WHAT YOU ARE ASKED TO DO: Copy each of the records exactly; leave nothing out.

Stored records:
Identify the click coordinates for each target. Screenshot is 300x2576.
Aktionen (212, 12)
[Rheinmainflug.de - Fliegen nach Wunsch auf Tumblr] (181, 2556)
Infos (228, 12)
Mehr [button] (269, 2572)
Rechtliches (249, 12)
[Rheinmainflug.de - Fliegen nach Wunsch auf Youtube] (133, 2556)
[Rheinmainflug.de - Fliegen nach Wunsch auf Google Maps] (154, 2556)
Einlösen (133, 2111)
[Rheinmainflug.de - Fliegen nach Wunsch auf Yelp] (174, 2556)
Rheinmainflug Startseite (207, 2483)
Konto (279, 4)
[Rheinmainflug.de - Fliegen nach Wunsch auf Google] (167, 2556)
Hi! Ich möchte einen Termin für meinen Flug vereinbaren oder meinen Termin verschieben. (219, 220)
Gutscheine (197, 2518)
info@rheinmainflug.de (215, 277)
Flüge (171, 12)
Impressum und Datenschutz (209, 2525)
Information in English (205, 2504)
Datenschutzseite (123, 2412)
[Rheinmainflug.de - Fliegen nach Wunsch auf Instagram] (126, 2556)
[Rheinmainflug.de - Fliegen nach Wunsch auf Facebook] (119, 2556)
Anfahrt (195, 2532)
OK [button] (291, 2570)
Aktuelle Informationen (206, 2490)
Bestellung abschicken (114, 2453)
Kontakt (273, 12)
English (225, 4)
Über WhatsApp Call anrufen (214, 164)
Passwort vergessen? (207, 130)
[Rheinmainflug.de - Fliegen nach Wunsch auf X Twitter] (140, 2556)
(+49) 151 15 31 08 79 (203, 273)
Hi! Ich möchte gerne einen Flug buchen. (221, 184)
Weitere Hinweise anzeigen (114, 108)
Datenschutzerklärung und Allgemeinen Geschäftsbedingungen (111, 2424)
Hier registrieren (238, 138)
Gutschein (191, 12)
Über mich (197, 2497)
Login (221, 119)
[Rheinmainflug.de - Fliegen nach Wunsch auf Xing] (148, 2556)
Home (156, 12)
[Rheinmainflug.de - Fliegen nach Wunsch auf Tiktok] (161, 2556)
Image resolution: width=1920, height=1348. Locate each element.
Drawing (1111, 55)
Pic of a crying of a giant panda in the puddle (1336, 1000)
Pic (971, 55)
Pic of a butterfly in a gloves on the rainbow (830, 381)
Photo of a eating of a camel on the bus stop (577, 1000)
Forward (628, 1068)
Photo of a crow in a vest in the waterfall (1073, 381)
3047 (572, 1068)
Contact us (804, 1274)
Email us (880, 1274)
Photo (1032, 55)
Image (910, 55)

ANSWER SPACE:
Identify the click coordinates for each target. Screenshot is 300x2576.
Aktionen (212, 12)
[Rheinmainflug.de - Fliegen nach Wunsch auf Tumblr] (181, 2556)
Infos (228, 12)
Mehr [button] (269, 2572)
Rechtliches (249, 12)
[Rheinmainflug.de - Fliegen nach Wunsch auf Youtube] (133, 2556)
[Rheinmainflug.de - Fliegen nach Wunsch auf Google Maps] (154, 2556)
Einlösen (133, 2111)
[Rheinmainflug.de - Fliegen nach Wunsch auf Yelp] (174, 2556)
Rheinmainflug Startseite (207, 2483)
Konto (279, 4)
[Rheinmainflug.de - Fliegen nach Wunsch auf Google] (167, 2556)
Hi! Ich möchte einen Termin für meinen Flug vereinbaren oder meinen Termin verschieben. (219, 220)
Gutscheine (197, 2518)
info@rheinmainflug.de (215, 277)
Flüge (171, 12)
Impressum und Datenschutz (209, 2525)
Information in English (205, 2504)
Datenschutzseite (123, 2412)
[Rheinmainflug.de - Fliegen nach Wunsch auf Instagram] (126, 2556)
[Rheinmainflug.de - Fliegen nach Wunsch auf Facebook] (119, 2556)
Anfahrt (195, 2532)
OK [button] (291, 2570)
Aktuelle Informationen (206, 2490)
Bestellung abschicken (114, 2453)
Kontakt (273, 12)
English (225, 4)
Über WhatsApp Call anrufen (214, 164)
Passwort vergessen? (207, 130)
[Rheinmainflug.de - Fliegen nach Wunsch auf X Twitter] (140, 2556)
(+49) 151 15 31 08 79 (203, 273)
Hi! Ich möchte gerne einen Flug buchen. (221, 184)
Weitere Hinweise anzeigen (114, 108)
Datenschutzerklärung und Allgemeinen Geschäftsbedingungen (111, 2424)
Hier registrieren (238, 138)
Gutschein (191, 12)
Über mich (197, 2497)
Login (221, 119)
[Rheinmainflug.de - Fliegen nach Wunsch auf Xing] (148, 2556)
Home (156, 12)
[Rheinmainflug.de - Fliegen nach Wunsch auf Tiktok] (161, 2556)
Image resolution: width=1920, height=1348. Locate each element.
Drawing (1111, 55)
Pic of a crying of a giant panda in the puddle (1336, 1000)
Pic (971, 55)
Pic of a butterfly in a gloves on the rainbow (830, 381)
Photo of a eating of a camel on the bus stop (577, 1000)
Forward (628, 1068)
Photo of a crow in a vest in the waterfall (1073, 381)
3047 (572, 1068)
Contact us (804, 1274)
Email us (880, 1274)
Photo (1032, 55)
Image (910, 55)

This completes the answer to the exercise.